| Exercise |
Transcription should be exact. Include all entries.

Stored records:
+ + + +
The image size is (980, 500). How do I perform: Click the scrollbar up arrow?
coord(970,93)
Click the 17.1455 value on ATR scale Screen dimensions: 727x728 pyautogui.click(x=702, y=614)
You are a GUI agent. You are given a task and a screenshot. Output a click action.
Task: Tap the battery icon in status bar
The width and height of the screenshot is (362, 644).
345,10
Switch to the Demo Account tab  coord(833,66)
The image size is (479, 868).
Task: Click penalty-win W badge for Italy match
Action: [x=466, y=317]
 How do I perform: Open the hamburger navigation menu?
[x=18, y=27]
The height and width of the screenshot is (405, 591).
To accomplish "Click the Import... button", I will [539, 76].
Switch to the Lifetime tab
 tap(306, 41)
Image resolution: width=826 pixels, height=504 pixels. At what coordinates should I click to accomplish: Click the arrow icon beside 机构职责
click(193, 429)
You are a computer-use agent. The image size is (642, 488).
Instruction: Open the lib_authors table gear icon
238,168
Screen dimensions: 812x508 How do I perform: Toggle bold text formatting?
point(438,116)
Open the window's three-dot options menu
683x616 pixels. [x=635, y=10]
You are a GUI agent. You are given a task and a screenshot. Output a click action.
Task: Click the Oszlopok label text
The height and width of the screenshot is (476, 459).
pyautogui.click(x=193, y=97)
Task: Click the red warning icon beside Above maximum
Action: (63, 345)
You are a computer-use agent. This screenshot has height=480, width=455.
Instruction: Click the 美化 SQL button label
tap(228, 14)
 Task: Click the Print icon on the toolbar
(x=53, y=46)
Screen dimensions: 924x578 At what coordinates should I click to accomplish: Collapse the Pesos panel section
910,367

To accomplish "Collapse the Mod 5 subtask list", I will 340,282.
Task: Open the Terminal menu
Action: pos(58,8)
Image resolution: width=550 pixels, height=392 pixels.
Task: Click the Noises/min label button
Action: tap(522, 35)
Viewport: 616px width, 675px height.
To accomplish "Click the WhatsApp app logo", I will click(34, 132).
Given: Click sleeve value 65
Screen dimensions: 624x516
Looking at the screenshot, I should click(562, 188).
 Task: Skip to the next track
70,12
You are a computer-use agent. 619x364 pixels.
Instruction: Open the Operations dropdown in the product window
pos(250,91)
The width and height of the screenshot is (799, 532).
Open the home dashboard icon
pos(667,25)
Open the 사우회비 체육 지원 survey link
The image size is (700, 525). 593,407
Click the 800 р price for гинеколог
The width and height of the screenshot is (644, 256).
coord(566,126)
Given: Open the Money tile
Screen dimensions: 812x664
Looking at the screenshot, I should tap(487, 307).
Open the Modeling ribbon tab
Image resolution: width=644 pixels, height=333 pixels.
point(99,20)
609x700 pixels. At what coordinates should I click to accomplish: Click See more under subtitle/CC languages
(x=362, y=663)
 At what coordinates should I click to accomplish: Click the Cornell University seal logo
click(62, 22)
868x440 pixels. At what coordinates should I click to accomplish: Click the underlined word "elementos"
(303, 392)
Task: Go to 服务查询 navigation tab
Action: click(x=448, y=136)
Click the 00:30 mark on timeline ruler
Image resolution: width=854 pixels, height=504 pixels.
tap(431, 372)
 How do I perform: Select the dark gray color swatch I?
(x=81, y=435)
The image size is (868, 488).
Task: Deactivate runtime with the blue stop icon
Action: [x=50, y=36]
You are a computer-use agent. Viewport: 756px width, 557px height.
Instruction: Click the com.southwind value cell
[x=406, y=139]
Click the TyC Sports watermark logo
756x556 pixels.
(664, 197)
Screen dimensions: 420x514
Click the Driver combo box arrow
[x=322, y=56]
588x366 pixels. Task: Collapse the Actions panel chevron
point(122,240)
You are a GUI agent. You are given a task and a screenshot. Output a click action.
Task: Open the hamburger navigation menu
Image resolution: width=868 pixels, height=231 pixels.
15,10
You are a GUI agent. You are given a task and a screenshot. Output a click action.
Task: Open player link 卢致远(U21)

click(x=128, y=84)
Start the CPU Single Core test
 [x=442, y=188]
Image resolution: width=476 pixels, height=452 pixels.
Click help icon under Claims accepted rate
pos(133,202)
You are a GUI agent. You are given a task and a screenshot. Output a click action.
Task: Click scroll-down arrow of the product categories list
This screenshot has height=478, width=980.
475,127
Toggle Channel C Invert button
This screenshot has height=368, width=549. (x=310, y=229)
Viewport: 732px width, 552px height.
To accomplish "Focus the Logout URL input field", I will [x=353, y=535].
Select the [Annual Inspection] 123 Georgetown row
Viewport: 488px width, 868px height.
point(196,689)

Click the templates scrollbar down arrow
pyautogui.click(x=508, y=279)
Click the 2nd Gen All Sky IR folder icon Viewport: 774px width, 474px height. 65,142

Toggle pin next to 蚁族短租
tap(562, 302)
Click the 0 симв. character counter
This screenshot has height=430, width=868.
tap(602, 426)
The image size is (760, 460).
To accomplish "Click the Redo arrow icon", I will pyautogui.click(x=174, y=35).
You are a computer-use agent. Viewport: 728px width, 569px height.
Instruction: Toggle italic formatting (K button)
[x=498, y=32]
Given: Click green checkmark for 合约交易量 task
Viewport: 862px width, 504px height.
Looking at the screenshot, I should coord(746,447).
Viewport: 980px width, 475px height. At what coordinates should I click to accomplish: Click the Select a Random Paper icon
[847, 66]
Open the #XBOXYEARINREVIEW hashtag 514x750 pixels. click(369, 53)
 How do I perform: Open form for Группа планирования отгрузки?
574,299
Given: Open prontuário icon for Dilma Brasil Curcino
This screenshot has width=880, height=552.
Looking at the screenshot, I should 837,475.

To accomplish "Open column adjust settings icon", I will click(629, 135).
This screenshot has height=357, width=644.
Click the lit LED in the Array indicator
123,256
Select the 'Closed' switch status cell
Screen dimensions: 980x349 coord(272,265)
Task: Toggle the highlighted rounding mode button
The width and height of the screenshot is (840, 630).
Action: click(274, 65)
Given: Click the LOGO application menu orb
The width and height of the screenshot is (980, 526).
+ + + +
| Written solution |
The image size is (980, 500). How do I perform: Click the scrollbar up arrow?
coord(970,93)
Click the 17.1455 value on ATR scale Screen dimensions: 727x728 pyautogui.click(x=702, y=614)
You are a GUI agent. You are given a task and a screenshot. Output a click action.
Task: Tap the battery icon in status bar
The width and height of the screenshot is (362, 644).
345,10
Switch to the Demo Account tab  coord(833,66)
The image size is (479, 868).
Task: Click penalty-win W badge for Italy match
Action: [x=466, y=317]
 How do I perform: Open the hamburger navigation menu?
[x=18, y=27]
The height and width of the screenshot is (405, 591).
To accomplish "Click the Import... button", I will [539, 76].
Switch to the Lifetime tab
 tap(306, 41)
Image resolution: width=826 pixels, height=504 pixels. At what coordinates should I click to accomplish: Click the arrow icon beside 机构职责
click(193, 429)
You are a computer-use agent. The image size is (642, 488).
Instruction: Open the lib_authors table gear icon
238,168
Screen dimensions: 812x508 How do I perform: Toggle bold text formatting?
point(438,116)
Open the window's three-dot options menu
683x616 pixels. [x=635, y=10]
You are a GUI agent. You are given a task and a screenshot. Output a click action.
Task: Click the Oszlopok label text
The height and width of the screenshot is (476, 459).
pyautogui.click(x=193, y=97)
Task: Click the red warning icon beside Above maximum
Action: (63, 345)
You are a computer-use agent. This screenshot has height=480, width=455.
Instruction: Click the 美化 SQL button label
tap(228, 14)
 Task: Click the Print icon on the toolbar
(x=53, y=46)
Screen dimensions: 924x578 At what coordinates should I click to accomplish: Collapse the Pesos panel section
910,367

To accomplish "Collapse the Mod 5 subtask list", I will 340,282.
Task: Open the Terminal menu
Action: pos(58,8)
Image resolution: width=550 pixels, height=392 pixels.
Task: Click the Noises/min label button
Action: tap(522, 35)
Viewport: 616px width, 675px height.
To accomplish "Click the WhatsApp app logo", I will click(34, 132).
Given: Click sleeve value 65
Screen dimensions: 624x516
Looking at the screenshot, I should click(562, 188).
 Task: Skip to the next track
70,12
You are a computer-use agent. 619x364 pixels.
Instruction: Open the Operations dropdown in the product window
pos(250,91)
The width and height of the screenshot is (799, 532).
Open the home dashboard icon
pos(667,25)
Open the 사우회비 체육 지원 survey link
The image size is (700, 525). 593,407
Click the 800 р price for гинеколог
The width and height of the screenshot is (644, 256).
coord(566,126)
Given: Open the Money tile
Screen dimensions: 812x664
Looking at the screenshot, I should tap(487, 307).
Open the Modeling ribbon tab
Image resolution: width=644 pixels, height=333 pixels.
point(99,20)
609x700 pixels. At what coordinates should I click to accomplish: Click See more under subtitle/CC languages
(x=362, y=663)
 At what coordinates should I click to accomplish: Click the Cornell University seal logo
click(62, 22)
868x440 pixels. At what coordinates should I click to accomplish: Click the underlined word "elementos"
(303, 392)
Task: Go to 服务查询 navigation tab
Action: click(x=448, y=136)
Click the 00:30 mark on timeline ruler
Image resolution: width=854 pixels, height=504 pixels.
tap(431, 372)
 How do I perform: Select the dark gray color swatch I?
(x=81, y=435)
The image size is (868, 488).
Task: Deactivate runtime with the blue stop icon
Action: [x=50, y=36]
You are a computer-use agent. Viewport: 756px width, 557px height.
Instruction: Click the com.southwind value cell
[x=406, y=139]
Click the TyC Sports watermark logo
756x556 pixels.
(664, 197)
Screen dimensions: 420x514
Click the Driver combo box arrow
[x=322, y=56]
588x366 pixels. Task: Collapse the Actions panel chevron
point(122,240)
You are a GUI agent. You are given a task and a screenshot. Output a click action.
Task: Open the hamburger navigation menu
Image resolution: width=868 pixels, height=231 pixels.
15,10
You are a GUI agent. You are given a task and a screenshot. Output a click action.
Task: Open player link 卢致远(U21)

click(x=128, y=84)
Start the CPU Single Core test
 [x=442, y=188]
Image resolution: width=476 pixels, height=452 pixels.
Click help icon under Claims accepted rate
pos(133,202)
You are a GUI agent. You are given a task and a screenshot. Output a click action.
Task: Click scroll-down arrow of the product categories list
This screenshot has height=478, width=980.
475,127
Toggle Channel C Invert button
This screenshot has height=368, width=549. (x=310, y=229)
Viewport: 732px width, 552px height.
To accomplish "Focus the Logout URL input field", I will [x=353, y=535].
Select the [Annual Inspection] 123 Georgetown row
Viewport: 488px width, 868px height.
point(196,689)

Click the templates scrollbar down arrow
pyautogui.click(x=508, y=279)
Click the 2nd Gen All Sky IR folder icon Viewport: 774px width, 474px height. 65,142

Toggle pin next to 蚁族短租
tap(562, 302)
Click the 0 симв. character counter
This screenshot has height=430, width=868.
tap(602, 426)
The image size is (760, 460).
To accomplish "Click the Redo arrow icon", I will pyautogui.click(x=174, y=35).
You are a computer-use agent. Viewport: 728px width, 569px height.
Instruction: Toggle italic formatting (K button)
[x=498, y=32]
Given: Click green checkmark for 合约交易量 task
Viewport: 862px width, 504px height.
Looking at the screenshot, I should coord(746,447).
Viewport: 980px width, 475px height. At what coordinates should I click to accomplish: Click the Select a Random Paper icon
[847, 66]
Open the #XBOXYEARINREVIEW hashtag 514x750 pixels. click(369, 53)
 How do I perform: Open form for Группа планирования отгрузки?
574,299
Given: Open prontuário icon for Dilma Brasil Curcino
This screenshot has width=880, height=552.
Looking at the screenshot, I should 837,475.

To accomplish "Open column adjust settings icon", I will click(629, 135).
This screenshot has height=357, width=644.
Click the lit LED in the Array indicator
123,256
Select the 'Closed' switch status cell
Screen dimensions: 980x349 coord(272,265)
Task: Toggle the highlighted rounding mode button
The width and height of the screenshot is (840, 630).
Action: click(274, 65)
Given: Click the LOGO application menu orb
The width and height of the screenshot is (980, 526).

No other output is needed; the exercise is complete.